“That’s awful,” Hannah said. “Who are they?”
I growled in annoyance. “How do we fix this?” I hated what had happened to them.
“First find out exactly what Ms. Keeper is,” Theo said.
“Apparently, she’s a dragon,” Hannah replied with shining eyes.
“Or she has a dragon,” Theo countered.
Hannah shook her head. “Even if this dragon is akin to a Komodo and trainable, there should have been other evidence of its presence.”
“You know this from your extensive experience with real dragons?” Kai snapped.
“I’m extrapolating,” she replied testily. “If the scale was here, the logical explanation is that the dragon was as well. No way Ms. Keeper could have managed it to the extent that there were no claw gauges on the floor or scorch marks. Ergo, Ms. Keeper must have been the dragon herself.”
“My brainiac,” I beamed.
“Why not? The simplest explanation is usually the most logical,” Theo agreed, “but we still need to narrow down what type of dragon.”
“So Sophie knows how kill it,” added Kai.
“Me? Why me?” I asked.
“You seem to care.”
I stared at him, dumbfounded. “That was a tasteless joke, right?”
“No,” Theo said. “He means it.”
“How can anyone be so unfeeling?” Hannah demanded.
Kai looked to Theo for help. “What part of this don’t they get?”

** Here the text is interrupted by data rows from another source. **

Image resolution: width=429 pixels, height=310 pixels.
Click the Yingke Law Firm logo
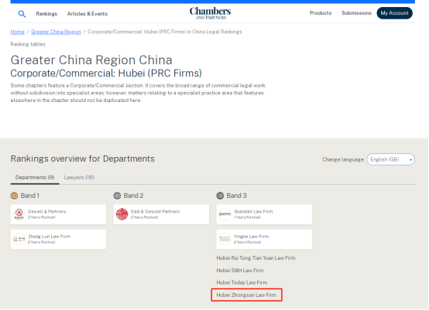tap(225, 239)
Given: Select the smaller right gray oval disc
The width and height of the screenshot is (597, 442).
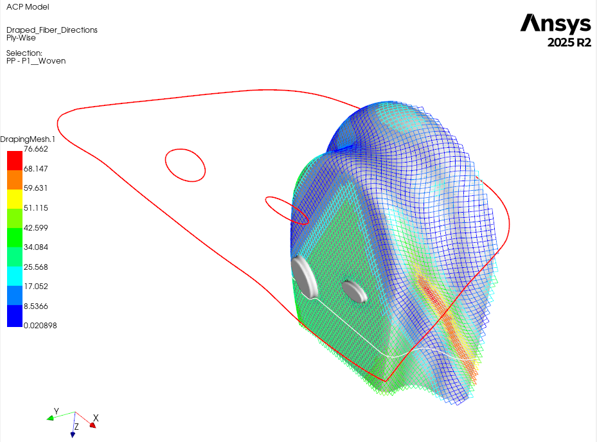Looking at the screenshot, I should (354, 291).
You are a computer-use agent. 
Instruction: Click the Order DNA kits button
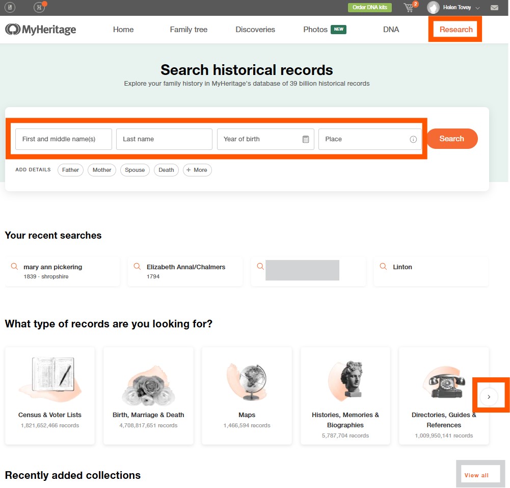pos(370,8)
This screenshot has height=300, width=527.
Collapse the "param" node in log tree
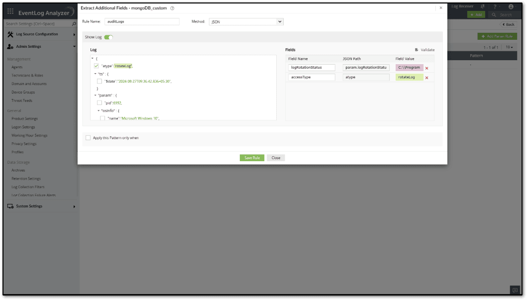(96, 96)
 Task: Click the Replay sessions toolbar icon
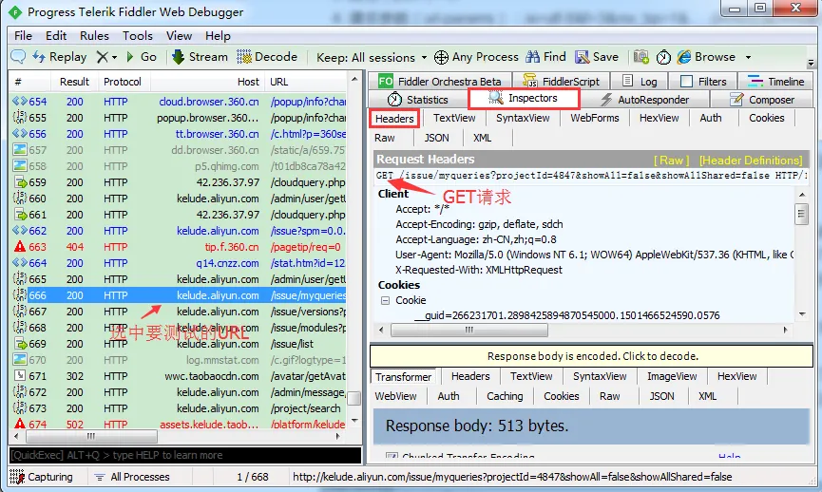(40, 57)
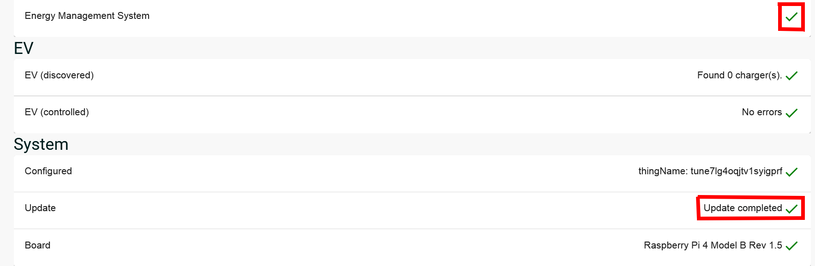The image size is (815, 266).
Task: Click the tune7lg4oqjtv1syigprf device identifier
Action: [x=736, y=171]
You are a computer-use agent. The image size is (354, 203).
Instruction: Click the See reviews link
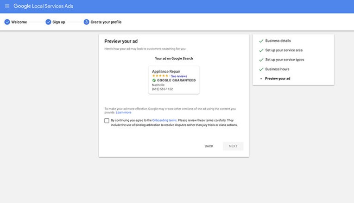point(179,76)

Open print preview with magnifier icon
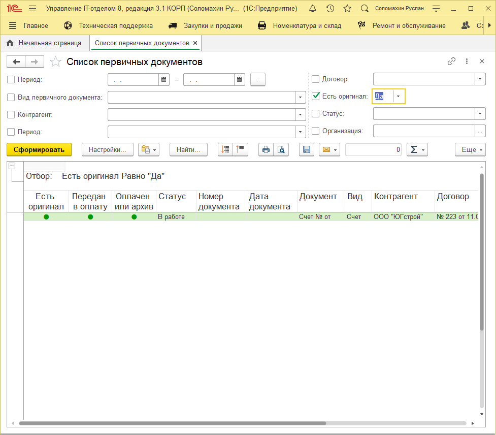point(281,149)
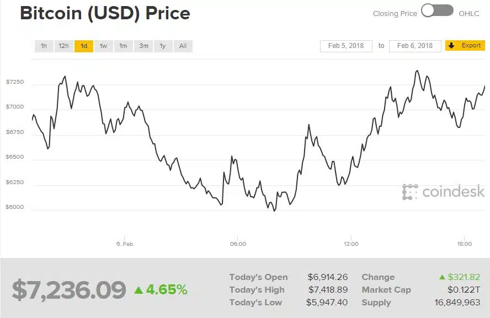This screenshot has height=318, width=490.
Task: Click the green arrow next to $321.82 change
Action: (x=442, y=277)
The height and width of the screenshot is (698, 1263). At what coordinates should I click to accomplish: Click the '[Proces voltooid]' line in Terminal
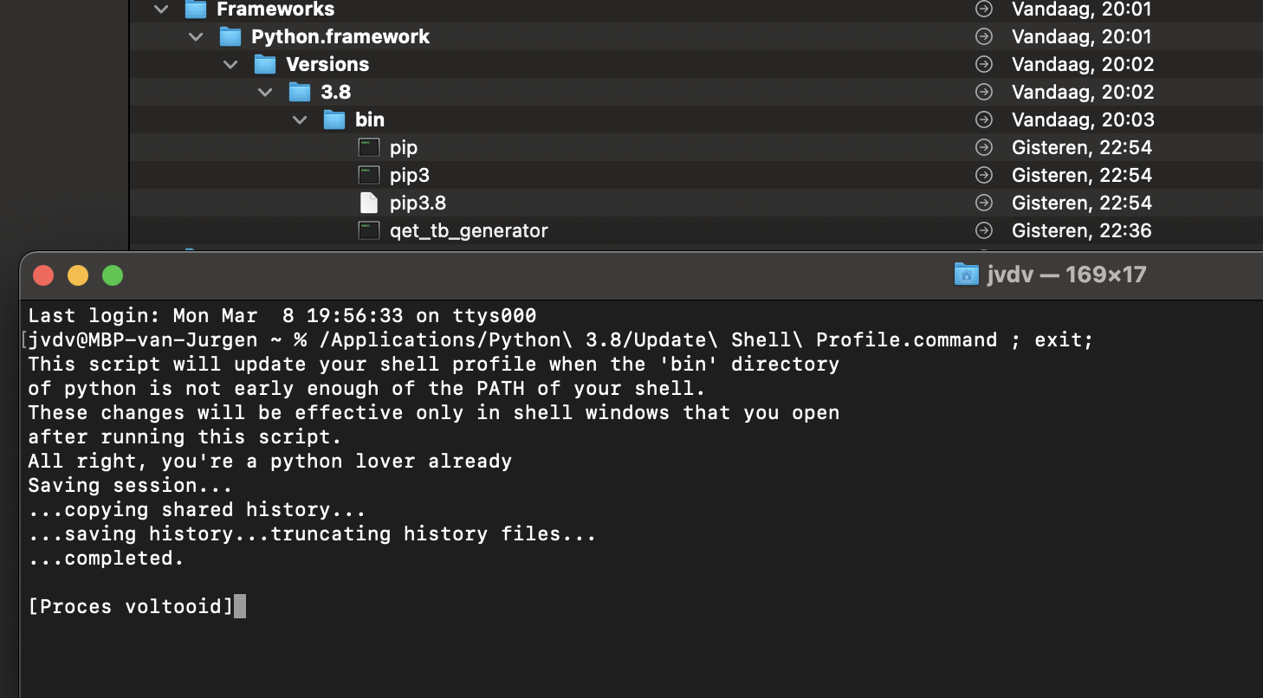click(x=131, y=606)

“The part where you let innocent people be hurt without trying to save them,” I retorted. “What part of that don’t you get?”
Theo sighed. “Much as I hate to defend Kai, he’s not actually acting like a psychopath. There’s a fundamental difference between how humans and gods think.”
“Yeah,” Kai interjected. “Humans get all upset about the littlest things.”
“Littlest things?” Hannah sputtered. “We’re talking lives.”
“Little picture, sweetheart.”
Hannah made an “ugh” of disgust. “Don’t ‘sweetheart’ me.”
Theo tried to placate them both. “It’s like this. Humans see the trees, gods see the forest. We’re more infinite so our perspective is larger.”
Kai brightened. “Exactly.” He paused. “I do care about humans. They make great playthings.”
I frowned. He didn’t have to rub in his hots for Bethany now of all times.
Kai continued. “I don’t particularly want to see them destroyed in all this. But you can’t be concerned with the survival as a whole and be caught up in each individual sob story. You’d never get anywhere.”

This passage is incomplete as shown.